20090709 - Stochastic Visibility Update
I haven't been posting what I've been working on in graphics for a while because I've been too busy with other non-graphics stuff, however vacation has given me a bunch of time to think up new ideas (of which I will ultimately only have time to try a select few).
I'm still fascinated with the problem of solving visibility for fully dynamic geometry requiring very expensive ray traversals (if ray cast or traced), but without ray casting (or tracing) and instead using what I've termed as "stochastic visibility" and blogged about. Effectively keeping a consistent tree structure of the scene as required by visibility (and shading), then only expanding and contracting the tree structure enough each frame to service rendering to the quality level required for human frame to frame perception. Stochastic visibility collides a point per scene tree node in an image space mapping to both help compute tree updates and solve for visibility. It is stochastic because the points collided are randomly positioned inside the bounding volume of the node. Collisions help prune out nodes which yield non-visible geometry. Collisions also directly solve the tree node memory allocation problem (there is no memory allocation).
I might just have have to force myself to get the per frame JPEG output working again so that I can post some videos of the older stochastic visibility working on the GTX275 prior to Siggraph 2009.
Vacation has provided some new ideas to improve upon "stochastic visibility" which I really want to get to (put here so that I don't forget),
(1.) IMPROVED TEMPORAL CONSISTENCY VS HISTORY BUFFER. Collisions would sometimes prune out a part of the required scene tree branch, and keeping persistent nodes was way too costly to do in OpenGL3 with GPGPU methods on a 8600 level graphics card. One trivial solution to this problem would be to run a pass which checks the source data for collisions and does a reduction of the source nodes keeping the highest priority node which had a collision. If I had a set of reducing resolution history buffers, I could likely insure good temporal consistency (solving the random pruning problem).
(2.) ADD PARENT LINKS. My scene tree nodes didn't have links to the parents. Was a problem for animated l-systems and particle fluid dynamics, because I wanted a physical constraint which pulled nodes back to the static position in parent (as defined as a possibly animated l-system rule). Turns out that the history buffer pass enables me to correct parent links in child nodes, even though parents move to different memory locations each frame. If this works, this GPU data structure truly becomes awesome because it solves the 1M node memory allocation problem per frame with fully dynamic trees, automatic "defragmentation" of memory, automatic regrouping for good data/branch locality and cache performance, and now nodes maintaining parent links even though all memory locations change per frame.
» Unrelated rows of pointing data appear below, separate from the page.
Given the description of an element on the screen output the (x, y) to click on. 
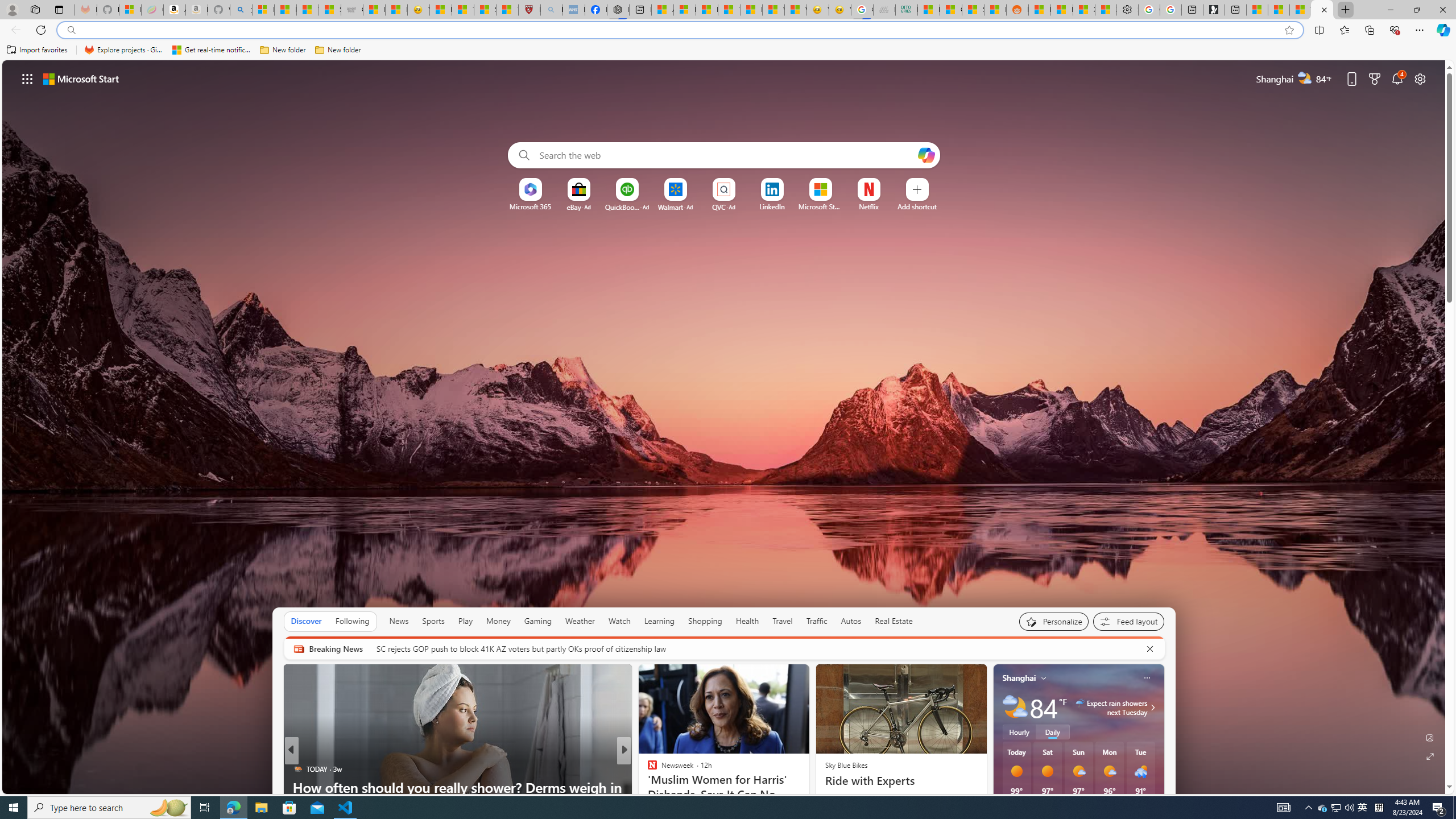
Play (465, 621)
Money (497, 621)
To get missing image descriptions, open the context menu. (529, 189)
Weather (580, 621)
LinkedIn (771, 206)
Travel (782, 621)
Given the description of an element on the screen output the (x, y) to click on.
(3.) MULTI-LEVEL TREE UPDATE PER FRAME. With LOD transparent blend-in and a triangle based scene, I've found in previous results that I can add/prune nodes at only a LOD level per frame and effectively service visibility if I have a conservative amount of overlap. However when the screen tree goes down to the pixel or near pixel/level, the tree must be able to expand by more than one level per frame to fill visibility gaps in dynamic geometry. I'm planning on a new method where I first re-project the current node set, then do a hierarchical image space reduction to choose the highest priority nodes for varying level multi-level tree update per frame.
If all goes well, I'll be fixing the problems I had with my engine designed with only mid-range OpenGL3 GPU requirements. Sure this is distracting me from my Compute 2 CUDA work, but the market possibility of making it work on a majority of GPUs vs only DX11 and some DX10 level GPUs is just great to ignore...
Random Thoughts on Temporal and Spacial Locality
For real-time rendering, in many scenes, perhaps a large part low frequency terms to lighting don't change a lot per frame, and could probably be amortized across many frames. Could splitting lighting into different solutions for high and low frequency lighting contributions work well (we, game devs, kind of already do this, think about Gears2 SSAO)? Low frequency typically requires more samples (such as diffuse GI or AO) which could be amortized over more frames. High frequency often requires less (such as mirror reflections or spec highlights) which cannot be amortized over frames (except perhaps when faked with cubemaps). Perhaps this can be pushed more.
At some point triangles are micro-polys, or perhaps now point rendered, or perhaps voxel rendered. When we reach this point, does it make sense to begin to group these tiny things to shade by not just by spacial locality, but also by normal (or better yet sample directions required to service BRDF)? The idea being that you'd have a group of fragments, all of which likely need a very similar subset of fetched samples or raycasts (and in the low frequency diffuse case, could share lots of raycasts or samples). Note this grouping could be static in the geometry structure. Or perhaps this just means that the low frequency lighting path has built-in separate temporal reprojection with depth/normal aware low-pass filtering.
I've been thinking deferred shading via DX11 CS5 would be quite fun, but looks as if dynamic thread SIMD re-grouping overhead is just a little too expensive for many fun things (and insane amounts of fast stencil just isn't going to cut it). DX11 doesn't expose any horizontal SIMD scan instruction, so likely not for this generation (except via non-portable means on certain hardware)? Still CS opens up a huge number of deferred techniques to efficient implementations. Those who shine with DX11 CS will be finding really good ways to have lots of dynamic shadows...